═══ INPUT DATA

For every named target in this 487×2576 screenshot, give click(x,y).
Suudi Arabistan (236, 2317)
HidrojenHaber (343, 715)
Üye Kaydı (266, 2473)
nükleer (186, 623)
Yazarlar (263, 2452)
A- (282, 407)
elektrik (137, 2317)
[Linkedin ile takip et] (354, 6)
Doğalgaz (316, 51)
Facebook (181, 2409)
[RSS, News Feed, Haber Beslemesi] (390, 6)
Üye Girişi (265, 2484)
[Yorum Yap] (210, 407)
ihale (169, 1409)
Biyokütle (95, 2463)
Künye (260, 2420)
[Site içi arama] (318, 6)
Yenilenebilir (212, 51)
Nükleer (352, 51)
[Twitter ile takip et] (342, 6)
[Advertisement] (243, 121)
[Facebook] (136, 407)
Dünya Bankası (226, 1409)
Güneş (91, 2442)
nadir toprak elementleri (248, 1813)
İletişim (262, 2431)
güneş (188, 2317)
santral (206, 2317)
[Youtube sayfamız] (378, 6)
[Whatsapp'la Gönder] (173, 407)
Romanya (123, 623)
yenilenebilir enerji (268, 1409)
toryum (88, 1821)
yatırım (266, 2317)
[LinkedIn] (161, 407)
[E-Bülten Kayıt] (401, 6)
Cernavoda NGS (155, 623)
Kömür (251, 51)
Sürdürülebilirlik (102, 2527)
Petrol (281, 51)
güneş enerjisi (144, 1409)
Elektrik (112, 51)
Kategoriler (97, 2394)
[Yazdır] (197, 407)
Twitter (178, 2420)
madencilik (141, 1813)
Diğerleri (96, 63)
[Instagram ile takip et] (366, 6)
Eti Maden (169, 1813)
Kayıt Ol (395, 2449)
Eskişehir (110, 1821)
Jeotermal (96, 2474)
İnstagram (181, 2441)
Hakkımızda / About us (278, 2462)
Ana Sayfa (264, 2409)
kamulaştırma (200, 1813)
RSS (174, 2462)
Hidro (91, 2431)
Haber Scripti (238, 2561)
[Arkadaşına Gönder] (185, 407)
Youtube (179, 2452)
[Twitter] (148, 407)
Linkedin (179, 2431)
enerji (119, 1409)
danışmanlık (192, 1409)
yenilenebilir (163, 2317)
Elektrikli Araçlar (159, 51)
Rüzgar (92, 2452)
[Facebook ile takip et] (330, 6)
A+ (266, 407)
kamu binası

══════
═══ INPUT DATA

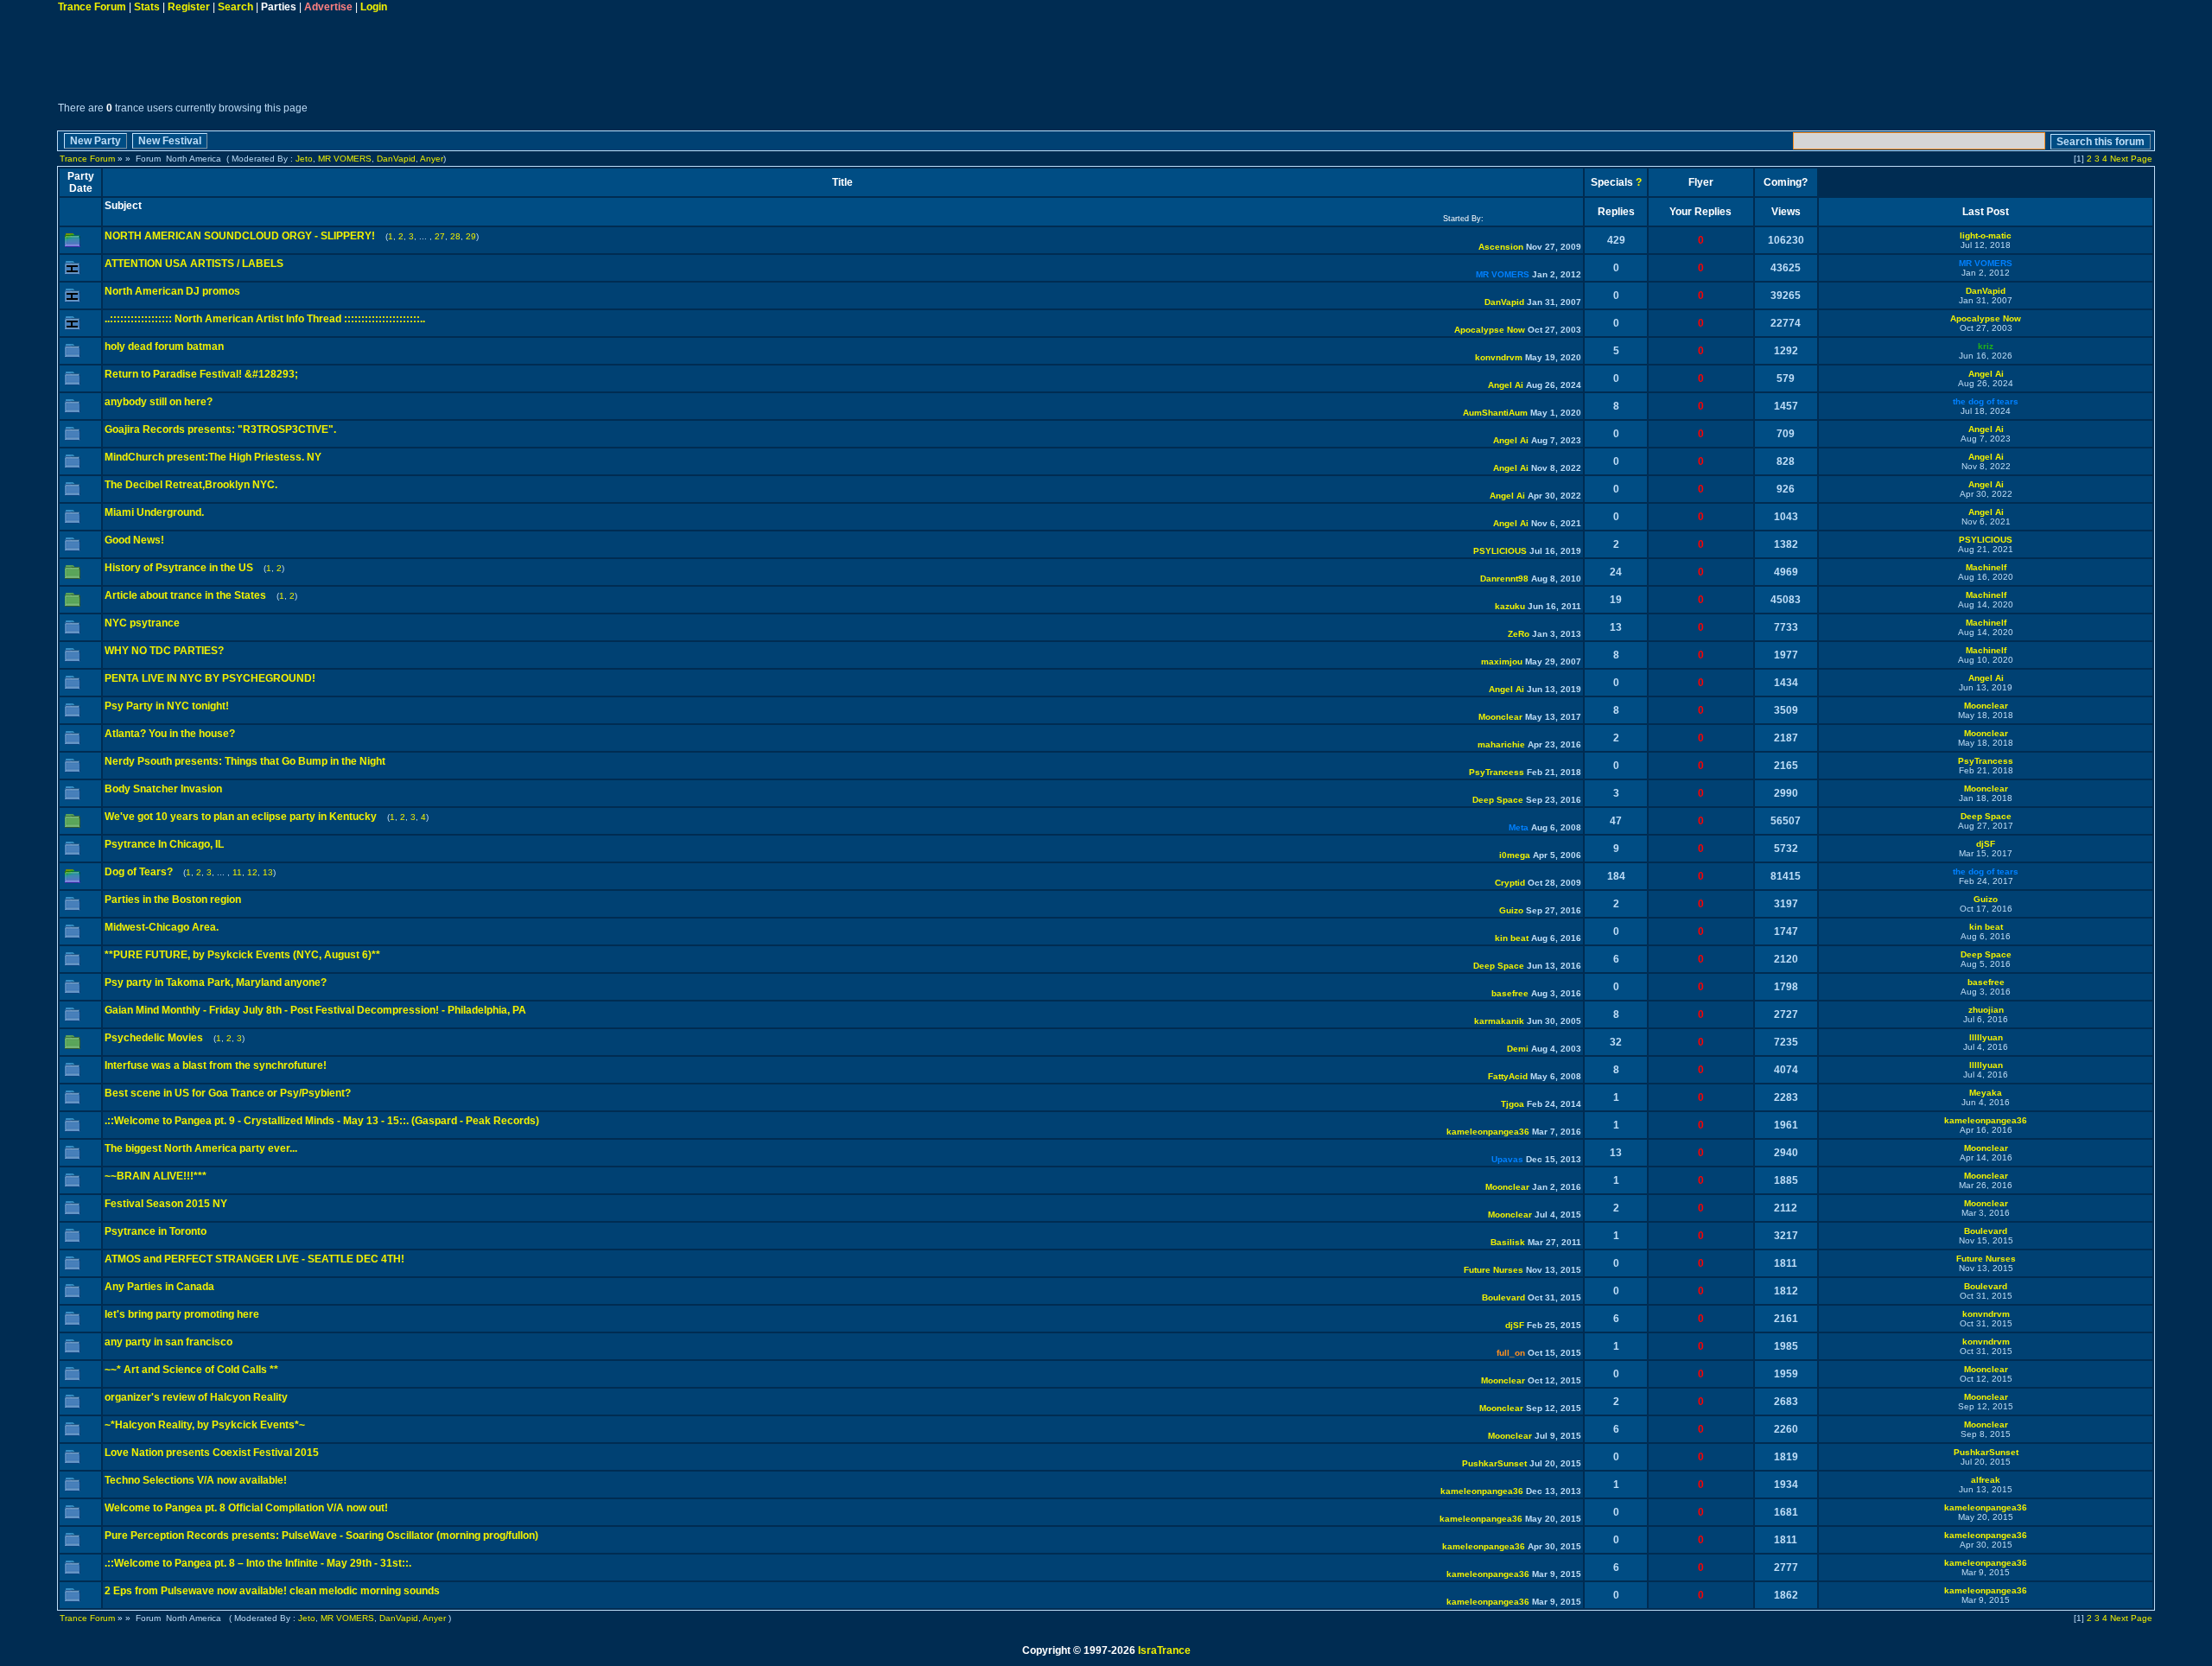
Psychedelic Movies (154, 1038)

══════

> [WHAT IS NEEDED]: Reproduce, character for character, only the lines of the preceding data that start at the line with "elektrik (137, 2317)" and end at the line with "Dünya Bankası (226, 1409)", both included.

> [ANSWER TO THE EXERCISE]:
elektrik (137, 2317)
[Linkedin ile takip et] (354, 6)
Doğalgaz (316, 51)
Facebook (181, 2409)
[RSS, News Feed, Haber Beslemesi] (390, 6)
Üye Girişi (265, 2484)
[Yorum Yap] (210, 407)
ihale (169, 1409)
Biyokütle (95, 2463)
Künye (260, 2420)
[Site içi arama] (318, 6)
Yenilenebilir (212, 51)
Nükleer (352, 51)
[Twitter ile takip et] (342, 6)
[Advertisement] (243, 121)
[Facebook] (136, 407)
Dünya Bankası (226, 1409)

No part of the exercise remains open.